Feeling a little tired from the week’s work, I began this Saturday morning sampling a few different fountain pens on a pad of A4 paper, to see which would give the best writing experience for a forthcoming letter writing session. After writing a paragraph with each of six different pens, I thought to try to a few rollerball and fibre-tip pens, to see how they compared.
The Mitsubishi uni-ball AIR.
The Mitsubishi uni-ball AIR, with a Broad tip, claims on the packaging to write like a fountain pen. It does allow effortless writing with no pressure and provides a thicker line when a little pressure is applied to the tip, so you benefit from some line variation. It also writes smoothly even when held at a lower angle to the paper, in contrast to some other rollerballs that I have tried. Also, at about 131mm uncapped, it is a good length to use unposted. The clear plastic cap can be posted deeply and securely and provides a roll-stop. The grip section looks opaque to the casual glance, but in fact is translucent giving a view of the feed system if lit from behind. Also, in the Broad tip version (the one with the white barrel) the dark stripes are ink windows although again, need to be held against a light.
The fine tip version is called the Micro and has a black barrel, with nice geometric patterns but no ink viewing window. But whilst appearing rather plain, the uni-ball AIR pens are brimming with technology and worthy of respect.
Pilot V Sign pen.
A few months ago, in a newsagent’s/ stationer’s in St John’s Wood, I found a display of Pilot pens and picked up a couple of their “V Sign” pens. These look similar to their single use fountain pen, the V Pen, but instead have a fibre tip. This is quite broad, like a Sharpie marker pen, good for labelling but could be used for normal writing if you like the extra bold look. The black part of the barrel is actually translucent and gives a good view of the ink level, when held up to the light. I had not seen these pens before and bought one in blue and one in red.
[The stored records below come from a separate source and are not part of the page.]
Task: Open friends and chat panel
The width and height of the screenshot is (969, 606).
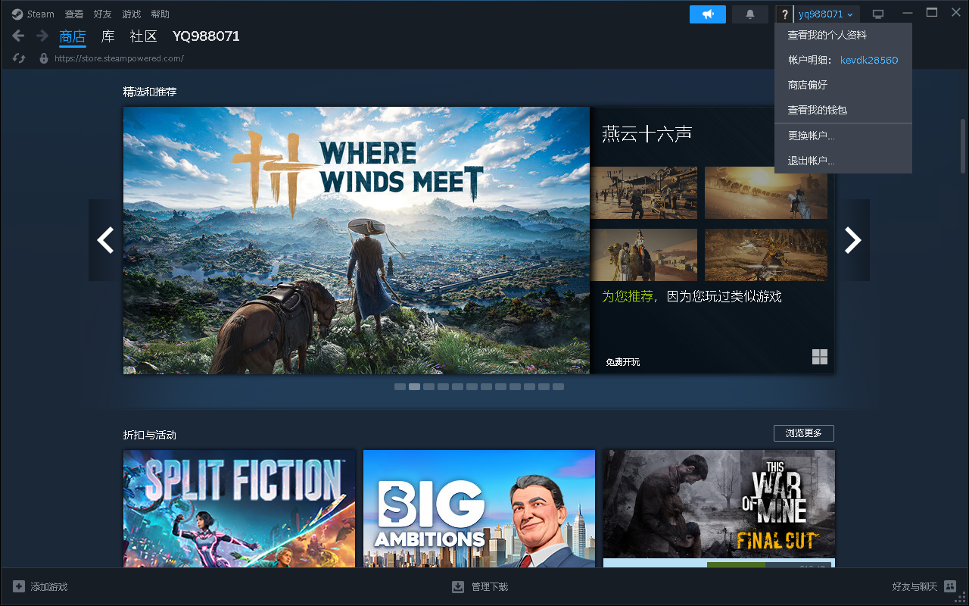Action: click(x=914, y=586)
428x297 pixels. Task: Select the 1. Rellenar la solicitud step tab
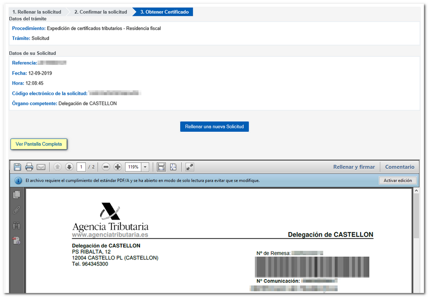[x=37, y=12]
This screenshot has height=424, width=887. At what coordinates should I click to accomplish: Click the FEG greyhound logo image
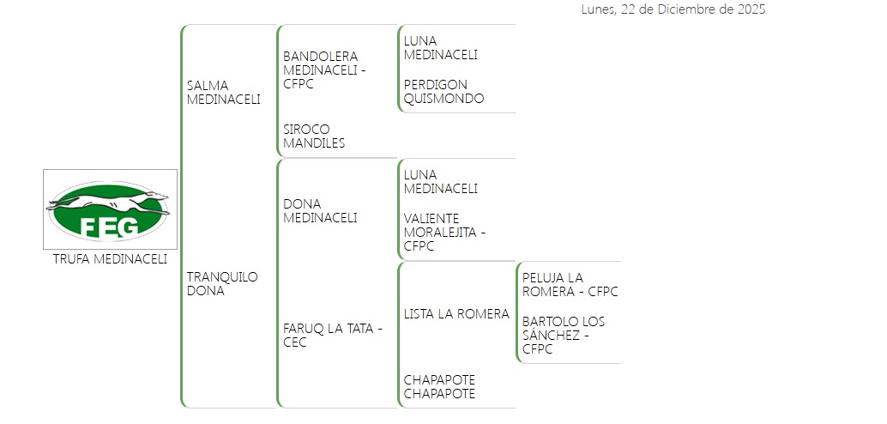110,209
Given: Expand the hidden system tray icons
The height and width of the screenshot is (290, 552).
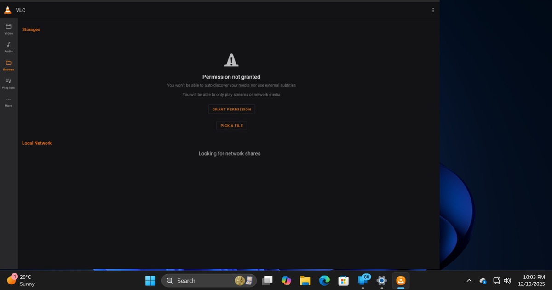Looking at the screenshot, I should (469, 280).

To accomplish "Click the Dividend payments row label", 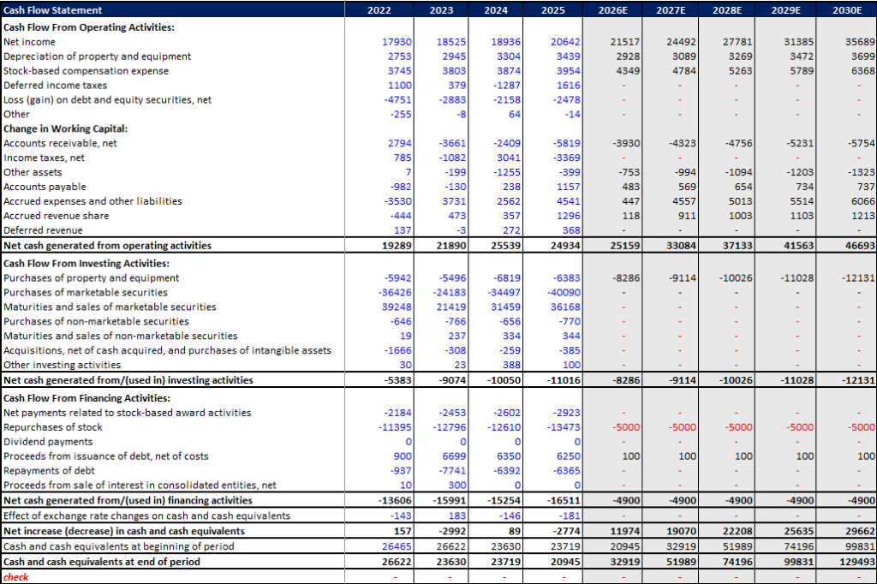I will coord(45,441).
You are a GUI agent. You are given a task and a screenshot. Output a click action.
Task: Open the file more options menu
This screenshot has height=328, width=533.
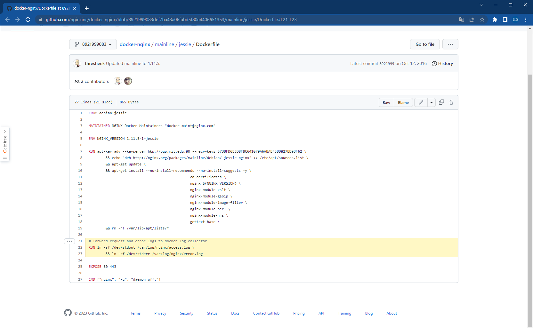pyautogui.click(x=450, y=44)
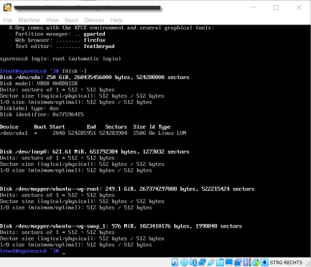Screen dimensions: 311x267
Task: Open the File menu
Action: (7, 20)
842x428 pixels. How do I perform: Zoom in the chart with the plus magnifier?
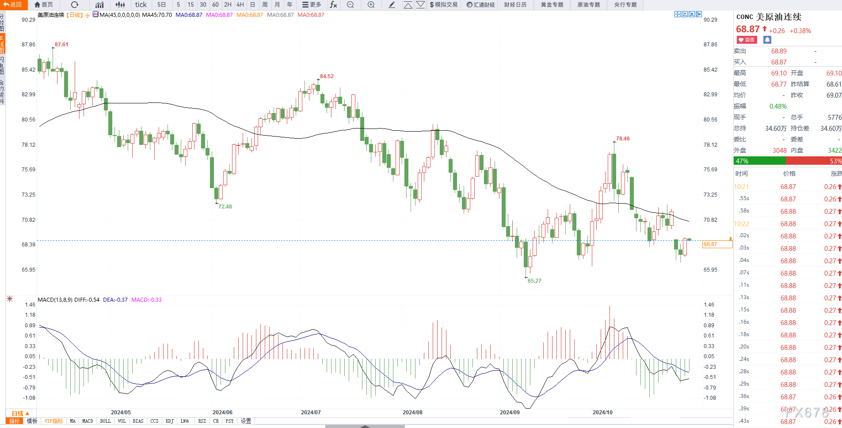371,5
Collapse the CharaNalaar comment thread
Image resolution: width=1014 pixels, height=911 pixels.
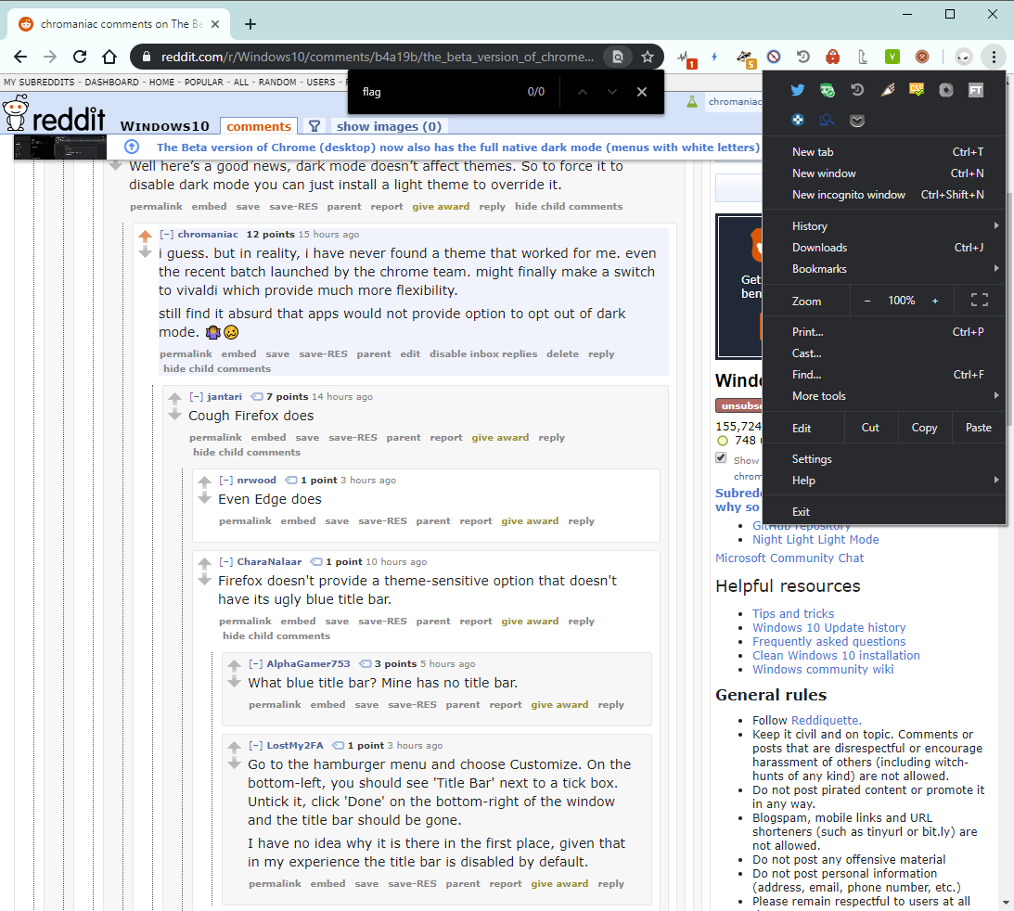226,561
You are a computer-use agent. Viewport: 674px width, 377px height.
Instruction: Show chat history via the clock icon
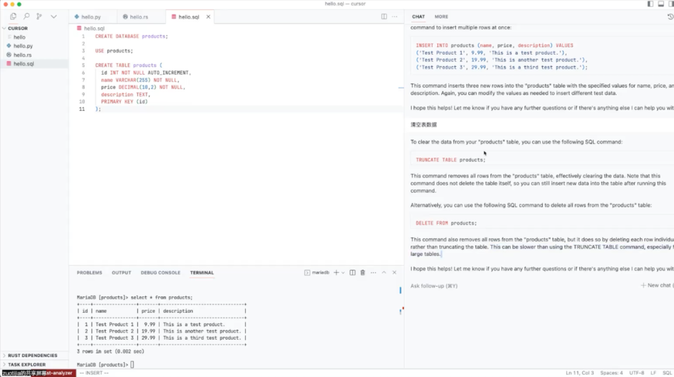[669, 16]
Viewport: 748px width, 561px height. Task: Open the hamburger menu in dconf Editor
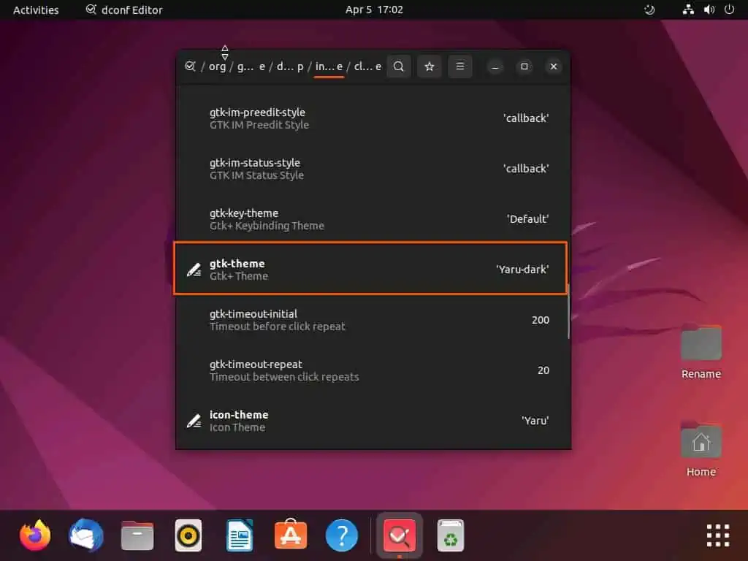tap(460, 66)
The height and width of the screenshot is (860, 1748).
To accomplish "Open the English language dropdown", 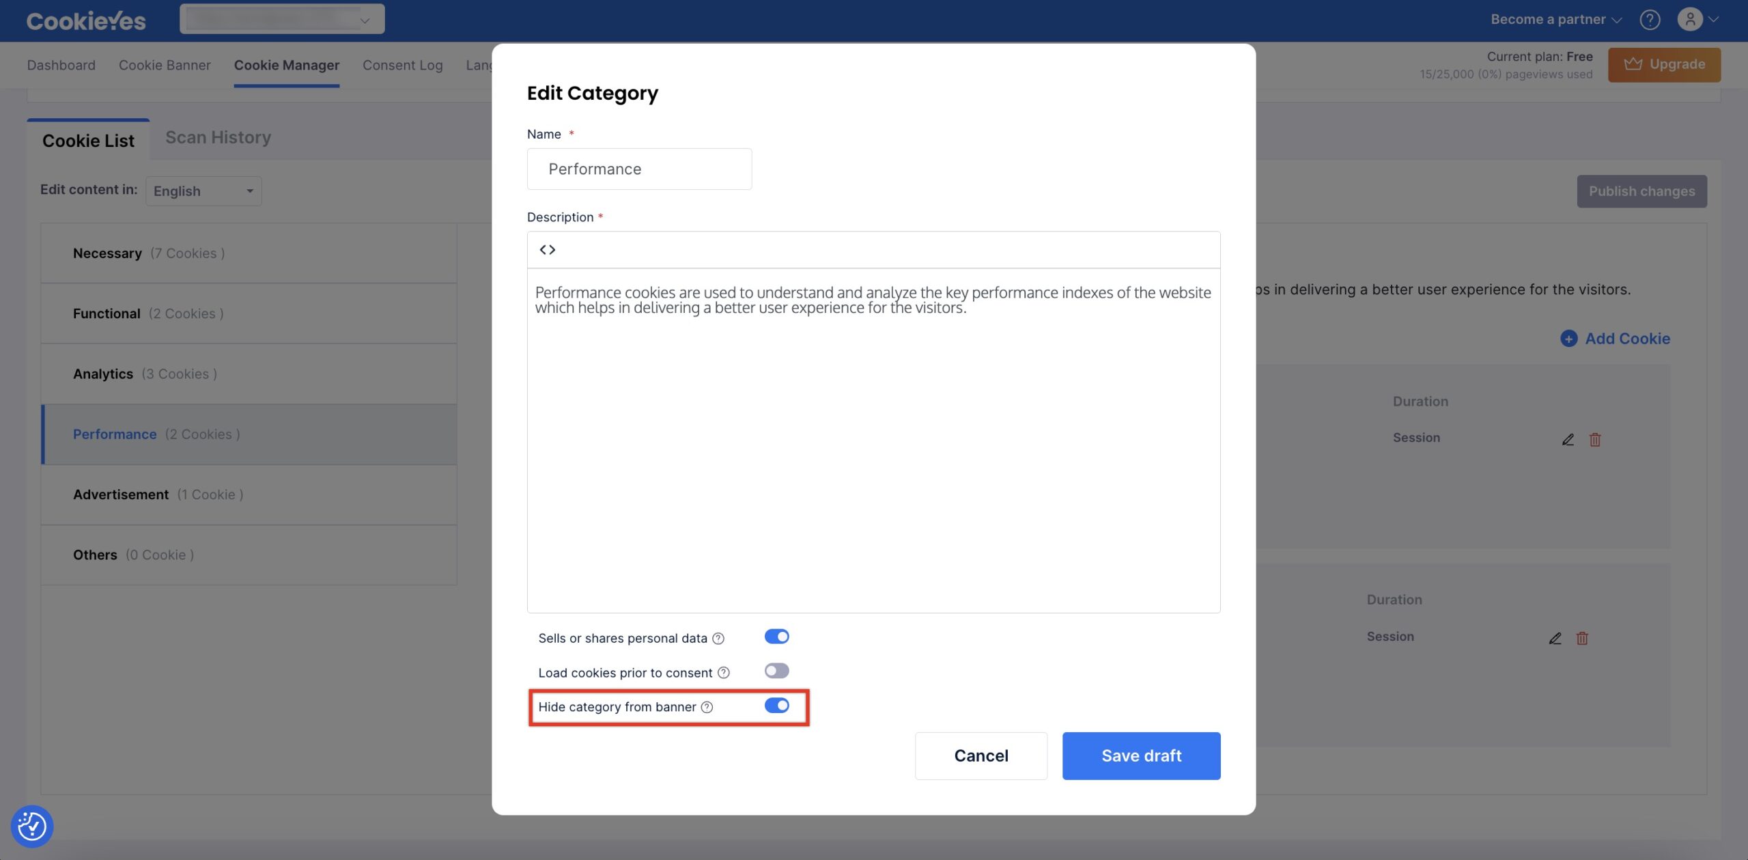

After using a few different lightweight disposable pens, holding the Parker Ingenuity fibre-tip pen felt luxurious, with its wide girth and hefty metal body and PVD gold plated grip section. I am now on my second refill, since buying the pen just over a year ago. My preference is for the blue refills, in medium. I had been rather dismissive of the Ingenuity for several years until the chance presented itself to pick one up for about half price at my local John Lewis and I am very glad that I did. Once the fibre tip starts to wear in, it forms a nice chisel edge at your writing angle which always stays constant as the refill will fit in only one way. The benefit of this is super-smooth writing at your normal angle and the option of extra fine lines if you turn the pen over.
With certain types of paper, particular those which feel coated and too smooth for fountain pens, the Ingenuity can sometimes be the best tool for the job. And being housed in the handsome black and gold body, it is still an attractive pen to grow old with.
Looking at my Parker Ingenuity, it occurred to me that it would make a nice set with the Parker IM ball pen which is also black and gold. They are not quite from the same family, but are both roughly the same age with Y (2016) production date codes. They make a good travelling pair.
The Parker IM in this black and gold version, makes a very comfortable vehicle for the Parker ball pen refill, having a noticeably wider girth than the Parker Jotter. And the refills seem to last forever.
First, I appreciate that this is a fountain pen blog. The Parker Ingenuity is not what most people would call a fountain pen. “It is a pen, Jim, but not as we know it”.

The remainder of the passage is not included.